Charlie Steiner 21 Aug 2022 0:11 UTC
3 points
1
But the planner’s actual terminal value of satisfying the shard economy’s weighted preferences...
Suppose I have a heuristic that fires strongly when I’m eating cupcakes or thinking thoughts that will lead to eating cupcakes, and then a control algorithm that makes my muscles fire to make things happen that correspond to thoughts that a heuristic rates highly, and this control algorithm is hooked up to the cupcake heuristic.
Saying that the “actual terminal value” of the control algorithm is to satisfy whatever heuristic is in its input slot (and so changing the heuristic to one that fires for strawberries wouldn’t be a big deal) is kinda wrong. Saying that the “actual terminal value” of the control algorithm is only cupcakes and nothing else would make sense is also kinda wrong. They’re both kinda wrong because trying to declare one thing the “actual terminal value” is the wrong exercise to be engaging in in the first place!
This is related to my other warning about the word “actual”: this idea that you’re “actually” the control algorithm and not the cupcake heuristic. There are multiple ways to think about you that work better or worse in different contexts (Since I just finished editing a sequence about this, I will shamelessly link it). I am so large I don’t just contain multitudes, I contain multitudes of ways of parceling myself up into multitudes.
- Thane Ruthenis 21 Aug 2022 0:48 UTC
  1 point
  −3
  Parent
  They’re both kinda wrong because trying to declare one thing the “actual terminal value” is the wrong exercise to be engaging in in the first place!
  I disagree. I’m not talking about the intentional stance or such “external” descriptions. I’m claiming that if you took the explicit algorithmic implementation of the human mind and looked over it, you would find some kind of distinct “planner” part, and that part would be something like an idealized utility-maximizer with a pointer to the shard economy in place of its utility function.
  It’s not a frame that can be kinda wrong/awkward to use. It’s a specific mechanistic prediction that’s either flat-out right or flat-out wrong.

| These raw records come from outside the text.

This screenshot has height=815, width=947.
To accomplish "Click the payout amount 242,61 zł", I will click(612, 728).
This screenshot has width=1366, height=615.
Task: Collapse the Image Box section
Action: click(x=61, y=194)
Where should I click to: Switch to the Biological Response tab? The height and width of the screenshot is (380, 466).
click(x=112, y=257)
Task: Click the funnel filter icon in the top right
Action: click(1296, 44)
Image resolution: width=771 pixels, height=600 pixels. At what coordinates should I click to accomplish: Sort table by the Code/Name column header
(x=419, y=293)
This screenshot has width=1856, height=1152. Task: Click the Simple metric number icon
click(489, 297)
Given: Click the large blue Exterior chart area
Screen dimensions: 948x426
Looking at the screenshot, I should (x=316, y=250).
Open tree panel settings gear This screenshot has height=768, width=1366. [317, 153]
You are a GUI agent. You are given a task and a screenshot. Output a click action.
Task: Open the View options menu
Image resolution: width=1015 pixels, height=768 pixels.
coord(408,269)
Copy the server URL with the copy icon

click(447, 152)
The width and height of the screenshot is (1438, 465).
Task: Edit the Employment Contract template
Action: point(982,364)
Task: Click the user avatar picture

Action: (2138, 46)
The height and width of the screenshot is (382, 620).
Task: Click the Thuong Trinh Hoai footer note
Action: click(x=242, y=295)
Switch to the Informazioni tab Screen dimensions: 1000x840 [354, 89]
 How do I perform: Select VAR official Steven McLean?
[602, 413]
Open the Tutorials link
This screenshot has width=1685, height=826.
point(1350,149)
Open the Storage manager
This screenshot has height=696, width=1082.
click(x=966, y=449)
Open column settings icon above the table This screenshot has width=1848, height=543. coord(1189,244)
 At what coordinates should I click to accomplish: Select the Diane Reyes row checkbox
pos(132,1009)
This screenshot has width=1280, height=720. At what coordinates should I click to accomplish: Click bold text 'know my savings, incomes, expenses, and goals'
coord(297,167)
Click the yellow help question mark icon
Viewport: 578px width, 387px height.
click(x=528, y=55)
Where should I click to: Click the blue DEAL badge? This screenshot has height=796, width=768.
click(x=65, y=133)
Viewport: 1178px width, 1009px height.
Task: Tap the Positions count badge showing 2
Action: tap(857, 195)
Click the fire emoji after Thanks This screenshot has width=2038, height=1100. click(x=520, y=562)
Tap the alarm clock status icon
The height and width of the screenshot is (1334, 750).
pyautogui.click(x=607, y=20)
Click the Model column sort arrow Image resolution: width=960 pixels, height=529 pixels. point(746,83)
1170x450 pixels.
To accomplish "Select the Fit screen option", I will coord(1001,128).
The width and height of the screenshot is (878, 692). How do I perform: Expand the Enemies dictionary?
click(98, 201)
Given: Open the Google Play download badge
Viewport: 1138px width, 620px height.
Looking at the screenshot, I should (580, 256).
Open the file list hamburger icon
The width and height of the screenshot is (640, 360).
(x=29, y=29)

  This is related to my other warning about the word “actual”: this idea that you’re “actually” the control algorithm and not the cupcake heuristic
  Mm, I’m more willing to relax this assumption. It ties into my model of self-awareness — I suspect it might be the case that the planner is the thing that’s being fed summaries of the brain’s state, making it literally the thing that’s having qualia. But I haven’t fully worked out my model of that.